What you should do.
Rewrite the part of the material that runs from its first line through the line containing "Action: (x=42, y=8)" as a numbered list, one line per item, leaving out any blank lines.

Data extract.

##############################

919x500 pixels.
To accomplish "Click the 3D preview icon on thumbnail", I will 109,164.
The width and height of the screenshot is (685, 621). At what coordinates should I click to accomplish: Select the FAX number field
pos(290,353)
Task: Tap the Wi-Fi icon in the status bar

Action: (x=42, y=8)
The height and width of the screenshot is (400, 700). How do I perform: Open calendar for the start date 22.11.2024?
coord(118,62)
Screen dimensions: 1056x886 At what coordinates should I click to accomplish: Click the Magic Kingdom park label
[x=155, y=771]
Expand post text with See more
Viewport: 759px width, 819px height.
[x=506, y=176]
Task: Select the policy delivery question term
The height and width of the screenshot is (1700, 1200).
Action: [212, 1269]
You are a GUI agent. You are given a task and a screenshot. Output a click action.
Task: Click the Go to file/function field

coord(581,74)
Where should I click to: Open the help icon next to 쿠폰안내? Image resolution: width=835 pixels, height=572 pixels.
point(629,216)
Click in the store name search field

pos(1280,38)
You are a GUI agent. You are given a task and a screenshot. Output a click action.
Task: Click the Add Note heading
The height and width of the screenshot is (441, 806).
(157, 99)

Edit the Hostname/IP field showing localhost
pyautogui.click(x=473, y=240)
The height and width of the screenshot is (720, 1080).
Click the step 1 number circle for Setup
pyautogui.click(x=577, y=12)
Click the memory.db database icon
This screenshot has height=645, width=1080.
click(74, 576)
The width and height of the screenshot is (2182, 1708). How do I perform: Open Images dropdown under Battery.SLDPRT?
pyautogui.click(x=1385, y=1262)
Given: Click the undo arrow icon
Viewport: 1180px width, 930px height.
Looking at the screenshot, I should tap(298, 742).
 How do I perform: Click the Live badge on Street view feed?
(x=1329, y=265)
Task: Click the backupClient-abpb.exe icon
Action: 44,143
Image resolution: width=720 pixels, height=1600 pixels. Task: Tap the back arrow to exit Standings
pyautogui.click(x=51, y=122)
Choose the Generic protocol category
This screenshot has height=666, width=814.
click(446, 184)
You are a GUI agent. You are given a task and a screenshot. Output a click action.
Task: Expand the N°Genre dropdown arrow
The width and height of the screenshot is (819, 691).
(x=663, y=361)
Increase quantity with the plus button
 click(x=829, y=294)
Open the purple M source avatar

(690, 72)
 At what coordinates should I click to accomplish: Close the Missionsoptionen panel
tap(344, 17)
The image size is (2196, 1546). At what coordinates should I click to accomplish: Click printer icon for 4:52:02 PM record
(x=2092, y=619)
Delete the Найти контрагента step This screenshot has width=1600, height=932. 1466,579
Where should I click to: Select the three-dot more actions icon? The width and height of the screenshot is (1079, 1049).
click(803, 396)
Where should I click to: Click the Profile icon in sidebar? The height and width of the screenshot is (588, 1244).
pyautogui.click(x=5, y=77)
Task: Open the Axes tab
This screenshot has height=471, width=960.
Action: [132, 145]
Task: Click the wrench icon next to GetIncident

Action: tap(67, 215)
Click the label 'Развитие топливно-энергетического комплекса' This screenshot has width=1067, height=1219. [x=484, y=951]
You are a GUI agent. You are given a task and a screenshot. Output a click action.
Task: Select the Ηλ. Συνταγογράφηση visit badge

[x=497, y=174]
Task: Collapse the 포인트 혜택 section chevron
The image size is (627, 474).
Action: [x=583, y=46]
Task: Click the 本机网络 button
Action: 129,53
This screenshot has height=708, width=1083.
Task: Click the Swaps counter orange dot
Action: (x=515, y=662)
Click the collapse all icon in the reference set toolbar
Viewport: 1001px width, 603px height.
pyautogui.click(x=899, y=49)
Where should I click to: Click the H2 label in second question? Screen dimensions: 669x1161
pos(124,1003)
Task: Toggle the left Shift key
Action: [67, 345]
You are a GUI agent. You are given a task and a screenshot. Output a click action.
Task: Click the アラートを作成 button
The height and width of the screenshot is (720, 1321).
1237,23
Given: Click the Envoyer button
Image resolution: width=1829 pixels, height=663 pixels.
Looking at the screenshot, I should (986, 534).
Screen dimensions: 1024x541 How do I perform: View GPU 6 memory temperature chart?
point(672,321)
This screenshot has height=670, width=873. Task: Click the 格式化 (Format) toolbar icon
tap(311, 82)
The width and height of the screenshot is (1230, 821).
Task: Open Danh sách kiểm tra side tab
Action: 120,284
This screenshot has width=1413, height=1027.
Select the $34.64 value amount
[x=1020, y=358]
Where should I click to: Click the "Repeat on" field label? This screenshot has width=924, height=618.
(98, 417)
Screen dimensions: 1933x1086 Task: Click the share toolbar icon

##############################

Answer in full.
1. 919x500 pixels.
2. To accomplish "Click the 3D preview icon on thumbnail", I will 109,164.
3. The width and height of the screenshot is (685, 621). At what coordinates should I click to accomplish: Select the FAX number field
4. pos(290,353)
5. Task: Tap the Wi-Fi icon in the status bar
6. Action: (x=42, y=8)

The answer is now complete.